Text excerpt:
* Start *

Tag Archives: flying saucer

Nope (2022)

If you look at it, the thing'll eat you!
If you look at it, the thing’ll eat you!

Jordan Peele’s sci-fi-horror film stars Daniel Kaluuya, Keke Palmer, Steven Yeun, Michael Wincott and Brandon Perea.

Keke Palmer, Daniel Kaluuya and Steven Yeun
Keke Palmer, Daniel Kaluuya and Steven Yeun

The story centres on the Haywood siblings (Kaluuya & Palmer), who run a ranch that hires out horses for Hollywood productions. They discover that the area around their ranch has become the hunting ground of a UFO-like predatory creature… so they decide to try and capture evidence of this aerial beast…

Poster
Poster

NOPE has received mixed reviews, some very positive and others criticising Peele’s exotic plot, which not only involves this extraterrestrial critter but also includes a grisly backstory that features a chimp actor from a television show going on a bloody rampage!

Killer chimp flashback!
Killer chimp flashback!

I, thus, went into this movie expecting it to be potentially a mess, but I actually REALLY enjoyed it!

Michael Wincott screams!
Michael Wincott screams!
Daniel Kaluuya, Keke Palmer and Brandon Perea
Daniel Kaluuya, Keke Palmer and Brandon Perea

Peele uses the film’s locations well, shooting the vast, cloudy sky effectively, providing teasing glimpses of the ‘flying saucer’ whooshing behind the cloud cover. He also creates some tense scenes and a few jump scares, and also makes good use of imagery like lights going off and inflatable tube man figures deflating whenever the creature is near.

* End *

Things to do:
- 1) List every actor the Nope review names as a star of the film.
- 2) According to the Nope review, what business do the Haywood siblings run?

Source material:

* Start *

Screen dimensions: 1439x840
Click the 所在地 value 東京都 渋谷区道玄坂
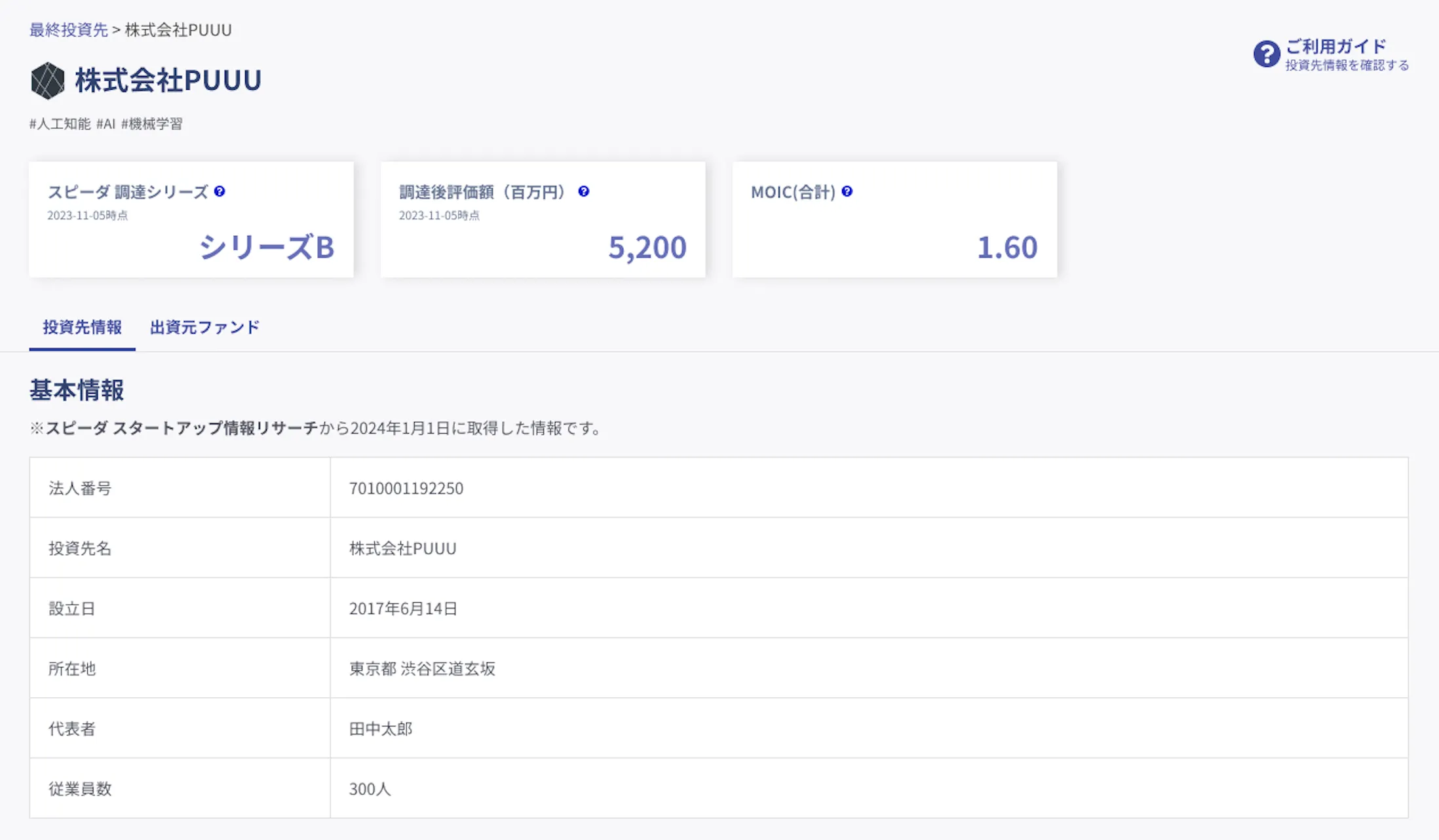(x=422, y=668)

* End *

Exercise answers:
- 1) Daniel Kaluuya, Keke Palmer, Steven Yeun, Michael Wincott, Brandon Perea

- 2) They run a ranch that hires out horses for Hollywood productions.